Action item:
Return only what lies between the first line of the entries and the line containing "Click the Product", both lines included.

The records:
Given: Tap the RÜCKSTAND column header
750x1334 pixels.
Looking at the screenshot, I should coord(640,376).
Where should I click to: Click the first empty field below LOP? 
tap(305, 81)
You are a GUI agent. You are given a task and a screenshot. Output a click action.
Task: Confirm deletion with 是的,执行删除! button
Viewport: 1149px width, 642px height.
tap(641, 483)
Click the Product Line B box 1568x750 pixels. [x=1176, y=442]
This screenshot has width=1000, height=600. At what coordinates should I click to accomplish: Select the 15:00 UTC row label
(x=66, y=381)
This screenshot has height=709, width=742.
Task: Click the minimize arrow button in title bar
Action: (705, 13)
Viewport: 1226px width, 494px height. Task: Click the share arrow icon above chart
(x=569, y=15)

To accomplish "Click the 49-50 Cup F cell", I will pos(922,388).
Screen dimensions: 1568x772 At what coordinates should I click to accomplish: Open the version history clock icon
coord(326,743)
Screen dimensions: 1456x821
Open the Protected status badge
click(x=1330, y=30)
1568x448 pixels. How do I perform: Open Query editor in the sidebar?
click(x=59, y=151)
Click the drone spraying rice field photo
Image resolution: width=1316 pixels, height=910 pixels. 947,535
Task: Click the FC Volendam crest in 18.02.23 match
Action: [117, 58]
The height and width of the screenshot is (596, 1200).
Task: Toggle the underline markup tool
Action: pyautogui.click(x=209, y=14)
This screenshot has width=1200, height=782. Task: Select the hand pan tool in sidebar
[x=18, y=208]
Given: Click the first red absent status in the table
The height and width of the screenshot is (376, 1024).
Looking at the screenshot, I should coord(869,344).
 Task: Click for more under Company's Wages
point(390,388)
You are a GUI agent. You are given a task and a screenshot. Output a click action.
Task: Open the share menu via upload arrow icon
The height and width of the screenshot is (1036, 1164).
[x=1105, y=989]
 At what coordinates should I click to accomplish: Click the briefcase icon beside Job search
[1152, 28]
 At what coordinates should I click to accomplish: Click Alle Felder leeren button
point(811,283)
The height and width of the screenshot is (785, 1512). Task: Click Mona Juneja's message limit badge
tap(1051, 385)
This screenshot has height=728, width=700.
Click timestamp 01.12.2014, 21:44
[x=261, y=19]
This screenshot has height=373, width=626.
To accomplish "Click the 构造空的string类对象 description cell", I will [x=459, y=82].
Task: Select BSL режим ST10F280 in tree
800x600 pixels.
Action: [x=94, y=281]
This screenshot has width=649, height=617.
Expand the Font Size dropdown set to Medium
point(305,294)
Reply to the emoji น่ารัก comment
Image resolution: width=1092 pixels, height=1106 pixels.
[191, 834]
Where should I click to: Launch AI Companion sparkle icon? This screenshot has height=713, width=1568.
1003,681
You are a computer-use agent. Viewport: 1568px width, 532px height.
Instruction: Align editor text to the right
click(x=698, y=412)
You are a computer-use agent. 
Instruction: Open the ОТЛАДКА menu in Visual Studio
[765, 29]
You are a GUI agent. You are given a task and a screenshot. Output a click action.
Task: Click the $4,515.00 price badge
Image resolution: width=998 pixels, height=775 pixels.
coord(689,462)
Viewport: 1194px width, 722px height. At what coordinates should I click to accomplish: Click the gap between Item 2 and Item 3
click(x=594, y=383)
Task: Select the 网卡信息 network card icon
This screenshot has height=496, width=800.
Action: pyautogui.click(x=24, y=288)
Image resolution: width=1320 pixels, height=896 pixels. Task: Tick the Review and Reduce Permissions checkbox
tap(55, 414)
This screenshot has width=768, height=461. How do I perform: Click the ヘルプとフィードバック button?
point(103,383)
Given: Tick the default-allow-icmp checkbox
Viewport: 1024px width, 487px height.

Answer section:
Given: Tap the RÜCKSTAND column header
750x1334 pixels.
Looking at the screenshot, I should coord(640,376).
Where should I click to: Click the first empty field below LOP? 
tap(305, 81)
You are a GUI agent. You are given a task and a screenshot. Output a click action.
Task: Confirm deletion with 是的,执行删除! button
Viewport: 1149px width, 642px height.
tap(641, 483)
Click the Product Line B box 1568x750 pixels. [x=1176, y=442]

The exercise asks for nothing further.